Posted: Sat 23 Apr 2011, 14:00
by Jasper
Hi guys,
@ nooby - rscrn51 is saying that I was actually running Firefox as spot (even though it seemed (to me) I was running as root).
@ rcrsn51 - I have now tried two downloads and so I can personally confirm what you already knew and advised.
It is rare (perhaps the first time) that I have used large and emboldened text - but I was worried for other users (though I did say "presumably" as I'm only too aware I'm not all-knowing).
So now, thanks to you, I have a hugely improved understanding and confidence that browsesafe works.
My big, big mistake was in thinking that "whoami" would return my Firefox status. My apology for that and, with hindsight, for raising my query so strongly.
@ 01micko - thank you also for your pet and your help.
My regards
Posted: Sat 23 Apr 2011, 14:04
by rcrsn51
Deleted. See my post three down from here.
Posted: Sat 23 Apr 2011, 14:06
by nooby
rcrsn51 thanks for that one. Most instructive. The problem is that I have deleted .mozilla from root and reuse an old .mozilla that I placed in mnt/home and it would fail to link to that one from this new dir you made.
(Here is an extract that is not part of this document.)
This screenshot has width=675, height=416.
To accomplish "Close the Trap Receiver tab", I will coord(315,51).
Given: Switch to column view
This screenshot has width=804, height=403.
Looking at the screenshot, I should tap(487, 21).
One would need to do what? Copy over a copy of that old one into that dir then?
Ahh now I get it "browsesafe " is a script or pet that Micko has made?
Posted: Sat 23 Apr 2011, 14:12
by Jasper
Hi nooby,
Go to opening item in this thread and install browsesafe-0.5.pet and chose the icon option during installation.
My regards
Posted: Sat 23 Apr 2011, 14:25
by rcrsn51
There are two problems that we are trying to resolve:
1. Run the web browser as an unprivileged user for security reasons.
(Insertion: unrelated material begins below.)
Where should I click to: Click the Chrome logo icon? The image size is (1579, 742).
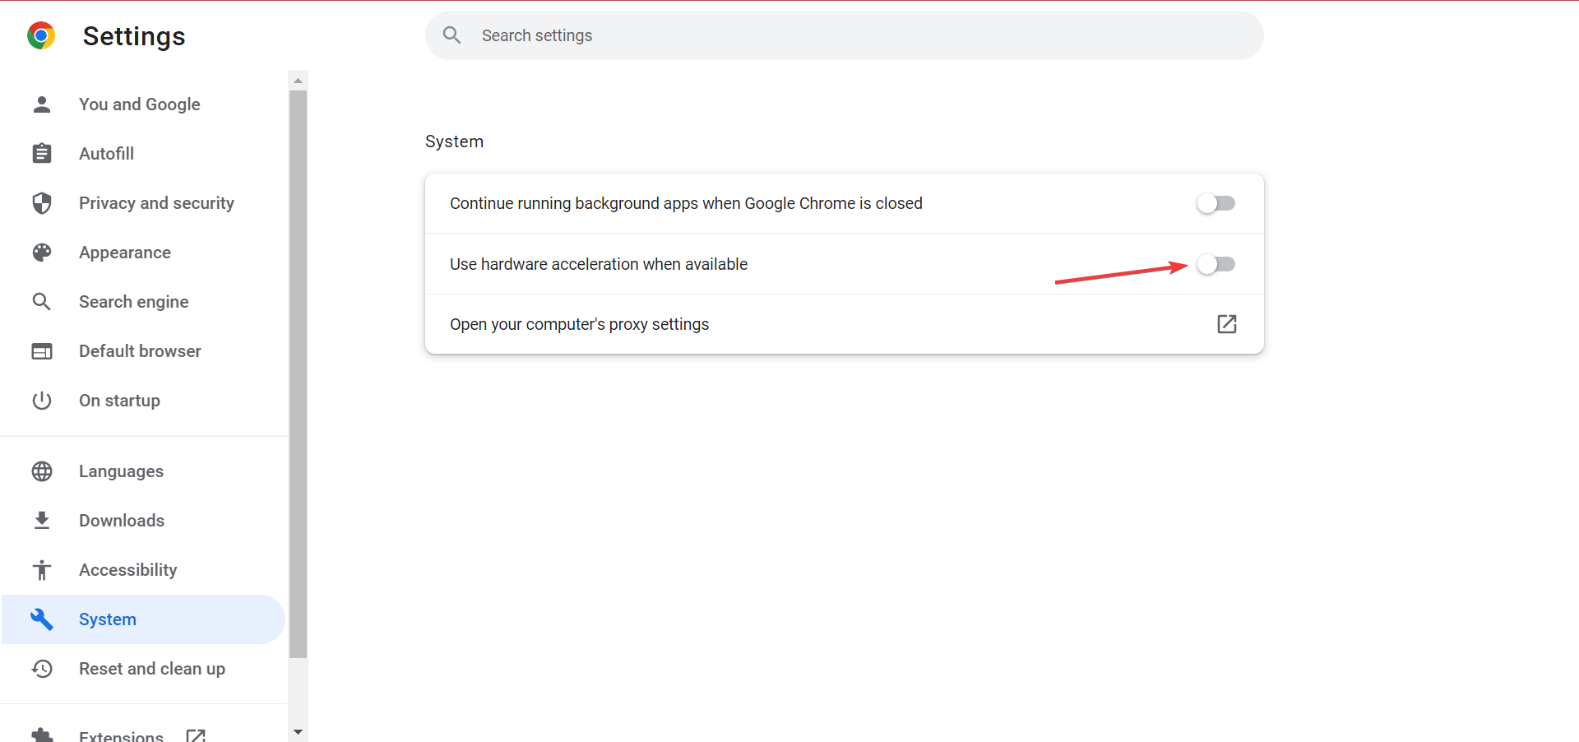[x=41, y=36]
2. Keep the browser's profile and any downloaded content outside of the user's savefile.
Try this. It assumes that your Puppy installation has a /mnt/home folder AND it is formatted with a Linux file system like ext.
If you have a full install, use something like
Then run your browser with
This will automatically create a .mozilla profile in the new home directory. No symlinking is required. The default download folder is in the bsafe user's home directory outside of the savefile.
Posted: Sat 23 Apr 2011, 14:26
by Luluc
nooby wrote:The problem is that I have deleted .mozilla from root and reuse an old .mozilla that I placed in mnt/home and it would fail to link to that one from this new dir you made.
What do you mean by "fail to link"?
Whenever you link something, remember that the link points to a file or directory that has its own permissions. In other words, if you just link /root/.mozilla to /root/spot/.mozilla, the second one is just a link, the permissions on the first one are still in force, and those do not allow spot to use /root/.mozilla. In such circumstances, Firefox will probably choke and panic when run as spot.
It's more feasible to do the opposite: move .mozilla from /root/ to /root/spot, then make spot the owner of /root/spot/.mozilla, then link /root/spot/.mozilla to /root/.mozilla. That way, when root runs Firefox, the config files will belong to spot, but root can still use them because root can do everything. However, if root creates any new file or directory there, it will be owned by root and forbidden for spot. So linking .mozilla is generally a bad idea, too prone to errors. Ideally, only run the browser as spot, never run it as root.
Posted: Sat 23 Apr 2011, 14:29
by nooby
Dead Ringer Band – Things Don't Come Easy to me by Kasey Chambers
Haha things don't comes easy on this computer either
I did what rcrsn51 told me.
# deluser spot
# adduser -h /mnt/home/spot spot
Changing password for spot
New password:
Retype password:
Password for spot changed by root
# su -c defaultbrowser spot
su: can't chdir to home directory '/mnt/home/spot'
# # su -c defaultbrowser spot
# su: can't chdir to home directory '/mnt/home/spot'
>
> (firefox-bin:21952): libgnomevfs-WARNING **: Unable to create ~/.gnome2 directory: Permission denied
> Could not create per-user gnome configuration directory `/mnt/home/spot/.gnome2/': Permission denied
end of quote
Thanks Luluc.
Well I have the profile on mnt/home so I need then to move that one to spot.
Posted: Sat 23 Apr 2011, 14:38
by rcrsn51
nooby wrote:su: can't chdir to home directory '/mnt/home/spot'
Go to your /mnt/home folder. Is there a subfolder named 'spot'?
Check its ownership. Does it belong to user spot?